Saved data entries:
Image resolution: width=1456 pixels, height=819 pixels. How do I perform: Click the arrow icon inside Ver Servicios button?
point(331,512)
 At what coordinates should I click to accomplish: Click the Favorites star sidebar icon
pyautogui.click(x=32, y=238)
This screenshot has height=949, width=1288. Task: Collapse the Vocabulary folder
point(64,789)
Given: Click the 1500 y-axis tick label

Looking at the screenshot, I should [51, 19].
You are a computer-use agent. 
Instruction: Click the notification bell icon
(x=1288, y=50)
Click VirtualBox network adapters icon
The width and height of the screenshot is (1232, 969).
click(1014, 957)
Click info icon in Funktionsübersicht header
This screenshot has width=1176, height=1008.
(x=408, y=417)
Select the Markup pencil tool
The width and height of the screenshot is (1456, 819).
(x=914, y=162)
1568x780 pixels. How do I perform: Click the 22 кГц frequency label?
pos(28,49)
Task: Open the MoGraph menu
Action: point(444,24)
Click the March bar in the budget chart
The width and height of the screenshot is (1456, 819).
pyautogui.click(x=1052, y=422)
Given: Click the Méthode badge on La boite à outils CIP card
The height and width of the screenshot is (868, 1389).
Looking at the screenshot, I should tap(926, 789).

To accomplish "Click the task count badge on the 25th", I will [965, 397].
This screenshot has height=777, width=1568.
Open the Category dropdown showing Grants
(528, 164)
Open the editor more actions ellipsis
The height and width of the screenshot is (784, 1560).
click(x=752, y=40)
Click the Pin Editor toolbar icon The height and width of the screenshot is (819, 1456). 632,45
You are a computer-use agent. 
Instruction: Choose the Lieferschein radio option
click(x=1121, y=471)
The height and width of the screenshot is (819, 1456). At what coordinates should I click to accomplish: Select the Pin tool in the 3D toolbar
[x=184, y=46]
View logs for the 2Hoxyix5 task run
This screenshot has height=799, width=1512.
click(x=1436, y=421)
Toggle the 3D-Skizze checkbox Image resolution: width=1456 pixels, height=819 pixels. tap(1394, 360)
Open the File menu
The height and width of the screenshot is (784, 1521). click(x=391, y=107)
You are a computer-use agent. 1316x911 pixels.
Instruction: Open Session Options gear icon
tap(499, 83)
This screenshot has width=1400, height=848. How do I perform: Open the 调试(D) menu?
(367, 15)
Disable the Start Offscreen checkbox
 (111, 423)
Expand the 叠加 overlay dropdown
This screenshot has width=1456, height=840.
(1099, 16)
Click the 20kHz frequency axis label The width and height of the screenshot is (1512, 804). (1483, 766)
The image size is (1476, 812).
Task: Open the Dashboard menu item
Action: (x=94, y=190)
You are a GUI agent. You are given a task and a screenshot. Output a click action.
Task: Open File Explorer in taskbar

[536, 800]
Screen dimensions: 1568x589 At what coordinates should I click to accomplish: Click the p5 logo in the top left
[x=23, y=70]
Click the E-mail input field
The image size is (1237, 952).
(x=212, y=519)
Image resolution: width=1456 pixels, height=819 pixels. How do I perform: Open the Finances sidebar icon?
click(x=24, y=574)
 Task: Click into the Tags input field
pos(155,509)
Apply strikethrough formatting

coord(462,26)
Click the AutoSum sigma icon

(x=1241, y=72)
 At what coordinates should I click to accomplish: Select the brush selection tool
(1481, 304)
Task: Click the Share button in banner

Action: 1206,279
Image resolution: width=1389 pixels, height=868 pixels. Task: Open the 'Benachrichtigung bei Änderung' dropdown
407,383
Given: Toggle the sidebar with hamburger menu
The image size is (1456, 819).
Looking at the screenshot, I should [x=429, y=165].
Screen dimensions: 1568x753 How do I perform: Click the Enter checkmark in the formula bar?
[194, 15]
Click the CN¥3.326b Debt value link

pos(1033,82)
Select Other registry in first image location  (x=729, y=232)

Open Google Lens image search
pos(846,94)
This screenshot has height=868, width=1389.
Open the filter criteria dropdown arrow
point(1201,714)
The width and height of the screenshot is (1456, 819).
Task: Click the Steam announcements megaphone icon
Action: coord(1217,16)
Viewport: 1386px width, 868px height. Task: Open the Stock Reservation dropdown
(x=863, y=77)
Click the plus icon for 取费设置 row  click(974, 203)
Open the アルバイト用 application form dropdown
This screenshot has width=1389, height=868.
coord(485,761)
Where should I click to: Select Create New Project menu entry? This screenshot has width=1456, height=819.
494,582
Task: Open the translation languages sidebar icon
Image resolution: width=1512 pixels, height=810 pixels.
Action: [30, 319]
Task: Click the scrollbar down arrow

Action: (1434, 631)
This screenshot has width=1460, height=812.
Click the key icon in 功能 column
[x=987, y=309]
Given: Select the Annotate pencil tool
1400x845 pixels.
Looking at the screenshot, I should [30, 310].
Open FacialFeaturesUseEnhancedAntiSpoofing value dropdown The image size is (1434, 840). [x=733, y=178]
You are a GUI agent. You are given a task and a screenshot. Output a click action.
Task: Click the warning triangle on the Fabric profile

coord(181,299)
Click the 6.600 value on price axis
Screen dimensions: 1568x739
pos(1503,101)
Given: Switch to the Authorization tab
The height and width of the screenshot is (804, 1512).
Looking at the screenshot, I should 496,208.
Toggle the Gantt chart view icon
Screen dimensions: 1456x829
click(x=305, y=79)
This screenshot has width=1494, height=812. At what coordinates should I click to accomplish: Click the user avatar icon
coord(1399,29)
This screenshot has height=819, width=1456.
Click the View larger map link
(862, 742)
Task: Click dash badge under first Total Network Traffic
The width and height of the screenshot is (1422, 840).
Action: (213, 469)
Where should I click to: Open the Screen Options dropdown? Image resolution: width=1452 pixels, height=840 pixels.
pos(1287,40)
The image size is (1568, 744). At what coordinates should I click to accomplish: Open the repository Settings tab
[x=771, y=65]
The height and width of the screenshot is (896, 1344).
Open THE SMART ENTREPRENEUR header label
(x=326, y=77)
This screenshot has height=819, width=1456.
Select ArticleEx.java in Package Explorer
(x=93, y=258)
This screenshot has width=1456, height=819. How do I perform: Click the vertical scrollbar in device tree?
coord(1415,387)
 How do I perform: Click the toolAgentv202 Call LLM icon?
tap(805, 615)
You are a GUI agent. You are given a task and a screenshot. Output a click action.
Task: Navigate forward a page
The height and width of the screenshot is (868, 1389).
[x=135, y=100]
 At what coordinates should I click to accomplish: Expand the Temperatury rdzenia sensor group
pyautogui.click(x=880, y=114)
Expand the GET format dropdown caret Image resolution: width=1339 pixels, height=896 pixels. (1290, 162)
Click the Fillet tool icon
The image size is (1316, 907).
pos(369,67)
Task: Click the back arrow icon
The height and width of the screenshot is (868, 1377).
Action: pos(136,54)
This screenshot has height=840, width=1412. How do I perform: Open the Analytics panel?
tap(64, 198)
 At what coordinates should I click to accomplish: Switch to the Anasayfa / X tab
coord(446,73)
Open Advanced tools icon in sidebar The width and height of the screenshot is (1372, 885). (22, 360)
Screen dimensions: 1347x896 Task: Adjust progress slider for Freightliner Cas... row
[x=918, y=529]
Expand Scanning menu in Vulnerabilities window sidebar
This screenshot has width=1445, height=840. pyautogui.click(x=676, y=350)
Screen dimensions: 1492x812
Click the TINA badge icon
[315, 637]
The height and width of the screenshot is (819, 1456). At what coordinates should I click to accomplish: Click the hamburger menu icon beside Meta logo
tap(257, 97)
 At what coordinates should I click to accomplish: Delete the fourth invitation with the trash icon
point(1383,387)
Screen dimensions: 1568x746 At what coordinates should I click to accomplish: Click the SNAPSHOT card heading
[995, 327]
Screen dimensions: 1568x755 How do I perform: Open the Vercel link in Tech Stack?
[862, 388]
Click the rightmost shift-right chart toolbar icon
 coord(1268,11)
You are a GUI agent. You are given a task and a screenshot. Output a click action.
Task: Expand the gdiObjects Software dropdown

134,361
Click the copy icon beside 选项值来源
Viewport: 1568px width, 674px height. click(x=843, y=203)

• YOUR TASK:
Give the number of lines above in which the word "pencil" occurs, with nothing else.

• RESPONSE:
2